----- Stored data -----

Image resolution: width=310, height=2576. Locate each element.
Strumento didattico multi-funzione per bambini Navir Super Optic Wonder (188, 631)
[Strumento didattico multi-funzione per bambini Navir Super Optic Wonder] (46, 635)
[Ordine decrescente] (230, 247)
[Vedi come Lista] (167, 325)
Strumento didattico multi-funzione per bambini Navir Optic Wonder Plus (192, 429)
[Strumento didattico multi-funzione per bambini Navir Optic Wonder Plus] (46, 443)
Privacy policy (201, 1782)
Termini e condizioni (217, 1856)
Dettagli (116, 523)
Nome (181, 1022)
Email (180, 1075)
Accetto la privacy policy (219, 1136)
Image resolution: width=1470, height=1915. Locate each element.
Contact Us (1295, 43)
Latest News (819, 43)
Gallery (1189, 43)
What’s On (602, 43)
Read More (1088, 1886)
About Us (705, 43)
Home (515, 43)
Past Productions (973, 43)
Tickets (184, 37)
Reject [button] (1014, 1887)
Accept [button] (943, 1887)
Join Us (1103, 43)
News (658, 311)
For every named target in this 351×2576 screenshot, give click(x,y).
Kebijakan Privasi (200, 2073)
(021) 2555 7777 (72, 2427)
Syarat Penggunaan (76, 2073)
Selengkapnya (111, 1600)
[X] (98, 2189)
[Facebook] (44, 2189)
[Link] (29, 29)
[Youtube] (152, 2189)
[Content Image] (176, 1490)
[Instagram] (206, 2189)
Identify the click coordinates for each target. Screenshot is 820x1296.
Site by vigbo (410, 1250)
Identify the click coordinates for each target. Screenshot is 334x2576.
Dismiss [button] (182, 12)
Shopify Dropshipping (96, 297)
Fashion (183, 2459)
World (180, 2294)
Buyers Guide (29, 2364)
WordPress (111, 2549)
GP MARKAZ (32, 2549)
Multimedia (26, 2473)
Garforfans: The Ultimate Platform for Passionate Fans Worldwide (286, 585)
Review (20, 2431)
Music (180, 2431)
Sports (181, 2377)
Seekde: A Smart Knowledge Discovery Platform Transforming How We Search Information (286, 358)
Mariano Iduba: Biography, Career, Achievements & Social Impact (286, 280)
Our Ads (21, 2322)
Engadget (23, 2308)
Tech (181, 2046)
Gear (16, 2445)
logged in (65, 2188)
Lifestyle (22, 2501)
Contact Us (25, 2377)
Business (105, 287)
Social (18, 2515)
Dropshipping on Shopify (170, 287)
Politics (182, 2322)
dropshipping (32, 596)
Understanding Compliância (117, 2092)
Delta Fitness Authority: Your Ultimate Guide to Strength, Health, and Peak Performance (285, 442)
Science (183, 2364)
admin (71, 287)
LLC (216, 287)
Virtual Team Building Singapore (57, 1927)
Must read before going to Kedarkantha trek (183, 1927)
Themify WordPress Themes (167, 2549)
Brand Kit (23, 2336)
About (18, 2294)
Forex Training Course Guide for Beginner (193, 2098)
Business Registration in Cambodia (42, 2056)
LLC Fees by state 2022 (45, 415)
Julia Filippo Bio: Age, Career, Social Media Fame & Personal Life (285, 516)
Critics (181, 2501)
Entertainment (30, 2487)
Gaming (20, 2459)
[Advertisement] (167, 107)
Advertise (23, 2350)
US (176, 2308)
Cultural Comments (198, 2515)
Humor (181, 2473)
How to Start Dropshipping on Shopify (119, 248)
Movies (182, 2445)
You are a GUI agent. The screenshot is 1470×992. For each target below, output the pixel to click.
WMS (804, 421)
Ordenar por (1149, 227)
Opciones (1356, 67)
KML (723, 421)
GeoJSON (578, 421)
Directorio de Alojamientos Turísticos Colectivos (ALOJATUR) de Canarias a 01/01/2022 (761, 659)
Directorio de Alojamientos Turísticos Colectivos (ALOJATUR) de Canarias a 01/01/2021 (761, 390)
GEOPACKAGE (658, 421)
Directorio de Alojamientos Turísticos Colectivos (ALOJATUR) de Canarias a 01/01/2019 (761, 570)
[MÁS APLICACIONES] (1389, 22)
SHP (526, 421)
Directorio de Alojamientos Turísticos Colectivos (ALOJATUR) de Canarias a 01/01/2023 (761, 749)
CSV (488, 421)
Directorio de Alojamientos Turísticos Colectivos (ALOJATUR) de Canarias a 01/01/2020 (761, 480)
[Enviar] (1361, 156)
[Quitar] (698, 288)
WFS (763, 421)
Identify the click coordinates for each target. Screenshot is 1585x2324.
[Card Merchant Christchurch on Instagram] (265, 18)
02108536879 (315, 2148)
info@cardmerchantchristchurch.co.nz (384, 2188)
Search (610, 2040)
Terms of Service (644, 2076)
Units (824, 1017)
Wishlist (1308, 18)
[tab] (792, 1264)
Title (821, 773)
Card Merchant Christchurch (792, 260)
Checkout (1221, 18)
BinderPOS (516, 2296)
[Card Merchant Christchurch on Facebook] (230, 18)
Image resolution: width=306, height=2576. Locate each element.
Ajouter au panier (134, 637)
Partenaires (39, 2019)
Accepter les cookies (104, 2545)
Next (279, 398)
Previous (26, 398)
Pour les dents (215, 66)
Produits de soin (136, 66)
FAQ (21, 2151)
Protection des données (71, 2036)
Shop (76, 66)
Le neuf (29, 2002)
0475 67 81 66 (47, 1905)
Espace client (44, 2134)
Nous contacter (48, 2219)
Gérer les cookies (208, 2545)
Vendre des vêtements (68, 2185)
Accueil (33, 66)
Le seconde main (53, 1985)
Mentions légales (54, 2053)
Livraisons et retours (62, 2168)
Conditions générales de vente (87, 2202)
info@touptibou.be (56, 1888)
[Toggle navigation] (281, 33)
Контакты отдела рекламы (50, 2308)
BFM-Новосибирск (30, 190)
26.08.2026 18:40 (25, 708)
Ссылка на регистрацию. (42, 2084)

-----

» Task details:
Check the entries above line by line and return each one containing the word "Optic".

» Finished exercise:
Strumento didattico multi-funzione per bambini Navir Super Optic Wonder (188, 631)
[Strumento didattico multi-funzione per bambini Navir Super Optic Wonder] (46, 635)
Strumento didattico multi-funzione per bambini Navir Optic Wonder Plus (192, 429)
[Strumento didattico multi-funzione per bambini Navir Optic Wonder Plus] (46, 443)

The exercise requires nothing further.